Know that the Babylonian Captivity did not involve this kind of merciless cruelty against the cities that involved slaughter of the inhabitants, not to the extent that Rome inflicted. The Babylonians held Jerusalem in siege for 2 years but after the Israelites surrendered they were handled fairly amicably after that as the conquerors wanted them for their benefit.
Yes, those Babylonians were forgiving, merciful folk, all right. They were so merciful that they besieged Jerusalem until the food ran out and the inhabitants were starving to death [2 Kings 25:3; compare Deuteronomy 28:52-53]. Then, after they conquered Jerusalem and took King Zedekiah captive, they killed his sons in front of him, gouged his eyes out, sacked the temple, and burned the city to the ground [2 Kings 25:7-9]. The Bible specifically says that when Nebuchadnezzar conquered the city, he “slew their young men with the sword… and had no compassion upon young man or maiden, old man or him that stooped for age” [2 Chronicles 36:17]. The Israelites hated the Babylonians so much that they wrote revengeful psalms fantasizing about smashing the Babylonians’ children against rocks, claiming that this would be a just retribution for the way they had treated them [Psalms 137:8-9]. This is what my correspondent labels “amicable” treatment.

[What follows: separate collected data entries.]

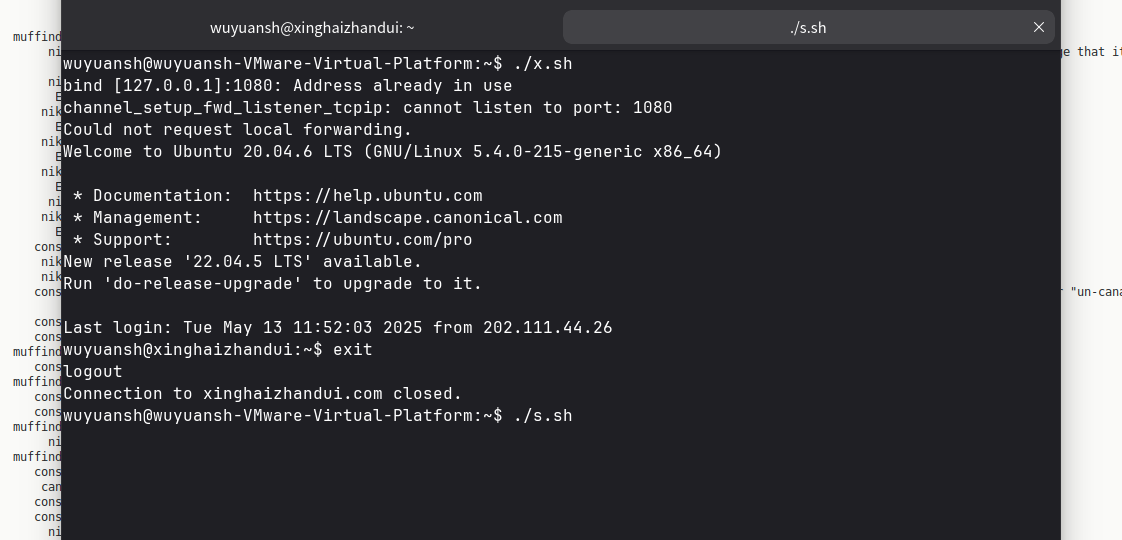
Task: Close the ./s.sh terminal tab
Action: click(1038, 27)
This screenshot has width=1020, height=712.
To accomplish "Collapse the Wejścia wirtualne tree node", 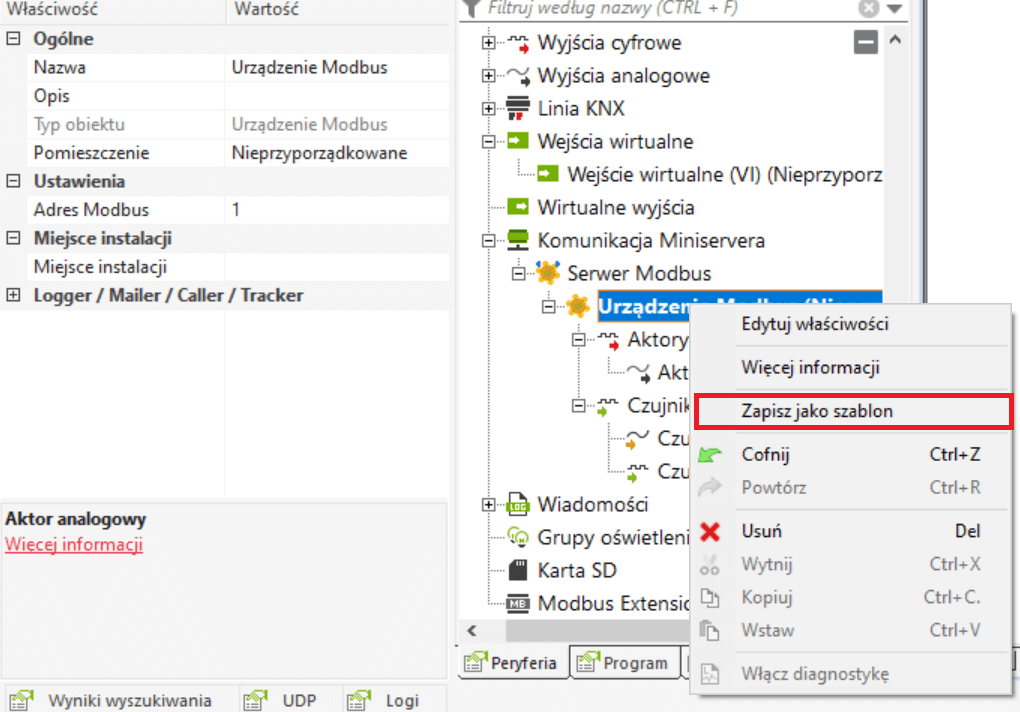I will click(488, 142).
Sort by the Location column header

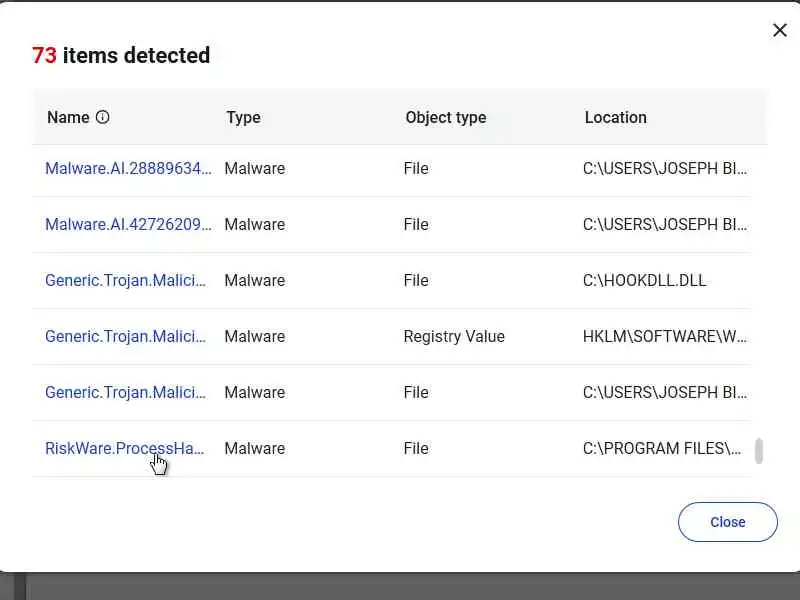[x=615, y=117]
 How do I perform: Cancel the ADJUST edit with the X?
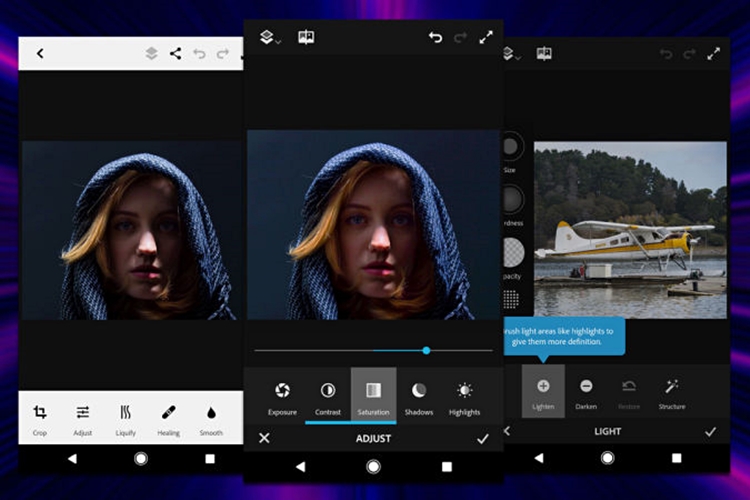point(264,438)
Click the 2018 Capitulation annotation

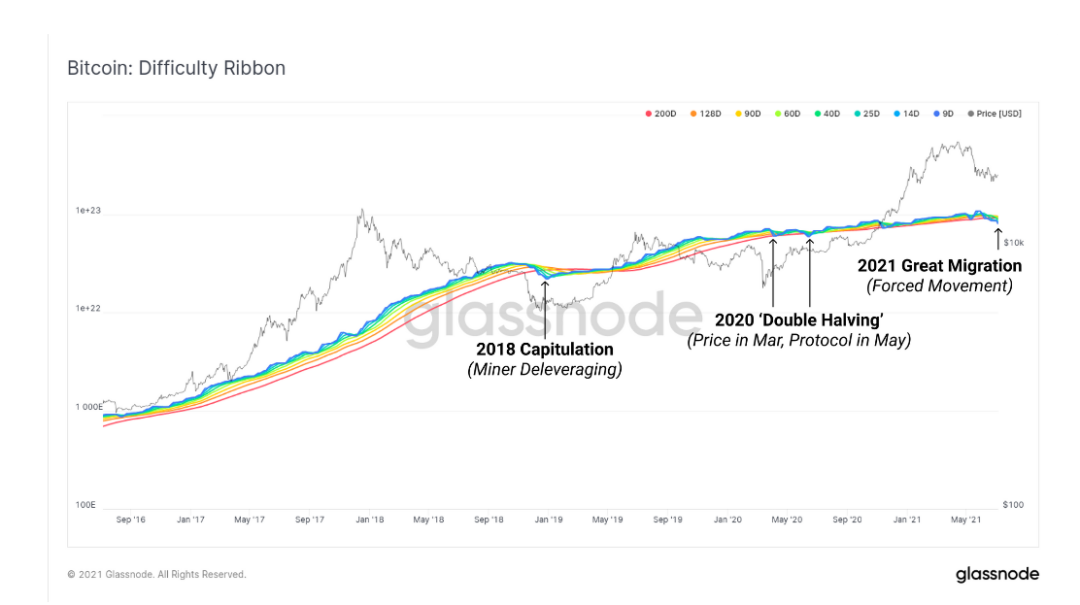coord(544,349)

Obviously, this gross absurdity is serving apologetic ends. Because my correspondent wants us to believe that the biblical prophecies of slavery and disaster applied only to the Roman conquest and not the earlier Babylonian conquest, he tries to rewrite history to make the Babylonians into kind and merciful rulers. That sort of tactic isn’t new; but what is new, and incredible to boot, is that a religious Jew would try to vindicate his holy book by praising the most despised historical enemy of his people.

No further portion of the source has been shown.